Florianópolis é a capital do estado de Santa Catarina, que está localizado na região Sul do Brasil.

A cidade ocupa todo o território da ilha de Santa Catarina e uma pequena porção litorânea do continente. A ligação entre a área continental e a insular é feita por três pontes. A mais antiga de todas, a Hercílio Luz, que é a maior ponte pênsil no Brasil, foi tombada como patrimônio histórico e está em processo de recuperação para que passe, novamente, a receber tráfego. Ela é um dos cartões-postais da cidade.

Geografia

A ilha de Santa Catarina tem cerca de 54 quilômetros de extensão e 18 de largura. Os muitos recortes do litoral favoreceram o surgimento de praias (cerca de cem), sendo as do sul menos povoadas que as do norte.

O relevo é composto de cadeias de montanhas e planícies. Na região oeste destacam-se as cadeias de dunas originadas pela ação dos ventos.

O clima é marcado por estações do ano bem definidas, com variações de temperatura que vão de 7°C (no inverno) a 36°C (no verão). As chuvas ocorrem durante todo o ano, mas são mais frequentes nos meses de janeiro e fevereiro.

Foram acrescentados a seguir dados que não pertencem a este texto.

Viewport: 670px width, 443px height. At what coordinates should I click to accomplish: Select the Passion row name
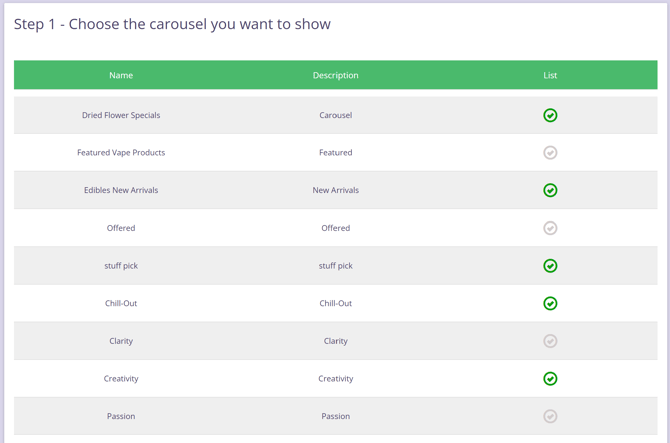tap(121, 416)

Duas grandes lagoas se destacam na ilha, a da Conceição (de água salobra, porque tem ligação com o mar) e a do Peri (de água doce). Ambas são pontos turísticos importantes da cidade: a lagoa da Conceição, por abrir-se aos esportes náuticos e aos passeios de barco; a do Peri, por manter-se praticamente intacta, com muitos animais habitando as matas em redor.

Flora e fauna

A vegetação de Florianópolis é variada, com zonas de mata Atlântica, manguezais e restingas. Há grande variedade de bromélias e orquídeas. A árvore que representa a cidade é o guarapuvu (ou guapuruvu).

Entre os animais, destacam-se o jacaré-de-papo-amarelo, a gralha-azul, a garça-moura, lontras, golfinhos e tartarugas marinhas. Nos meses de agosto e setembro, principalmente, a ilha recebe a visita de inúmeras baleias.

Economia

A economia da cidade é baseada em serviços, pesca e turismo principalmente. Nos últimos anos, algumas empresas do setor de informática vêm conquistando reconhecimento nacional.

As condições climáticas e a diversidade das praias e lagoas fazem da ilha um dos lugares mais procurados por trilheiros e praticantes de surfe, kitesurfe, paraglider, windsurfe e vela, incrementando o turismo com foco nos esportes e o ecoturismo.

Nos últimos dez anos, a população cresceu de maneira mais acentuada porque muitas pessoas de diversos pontos do país escolheram a cidade como lugar para viver.

A principal razão para essa expressiva ocupação é a boa qualidade de vida que a cidade oferece, com suas belezas naturais, pouca violência, bons indicadores de educação e saúde.

O Índice de Desenvolvimento Humano da Grande Florianópolis é 0,86, o melhor do Brasil dentre as 33 regiões metropolitanas reconhecidas pelo IBGE (Instituto Brasileiro de Geografia e Estatística), segundo dados de 2003.

História

Os primeiros habitantes da ilha de Santa Catarina, ainda em período pré-histórico, eram chamados de homens do sambaqui. Eles viviam em construções feitas de conchas de moluscos e praticavam a pesca e a caça.

Muitos anos depois, chegaram os índios tupis-guaranis, que já conheciam a agricultura e ocuparam quase toda a faixa litorânea.

A ocupação posterior da ilha foi confusa e teve a participação de espanhóis e portugueses, navegadores ou piratas que aportavam na ilha para fazer consertos em seus barcos e nela ficavam.

Somente em 1675 a cidade foi oficialmente fundada, com a vinda do bandeirante Francisco Dias Velho. Pouco tempo depois chegaram os colonos açorianos, que se fixaram principalmente no sul da ilha.

A influência açoriana é fortemente sentida na maneira de falar do “manezinho” — como é chamado o cidadão nativo da ilha —, na culinária, nas festas populares e no artesanato (rendas e conchas).

Atualmente vivem em Florianópolis 421.203 pessoas (censo de 2010), distribuídas numa área de 436 km2 (incluída a parte continental).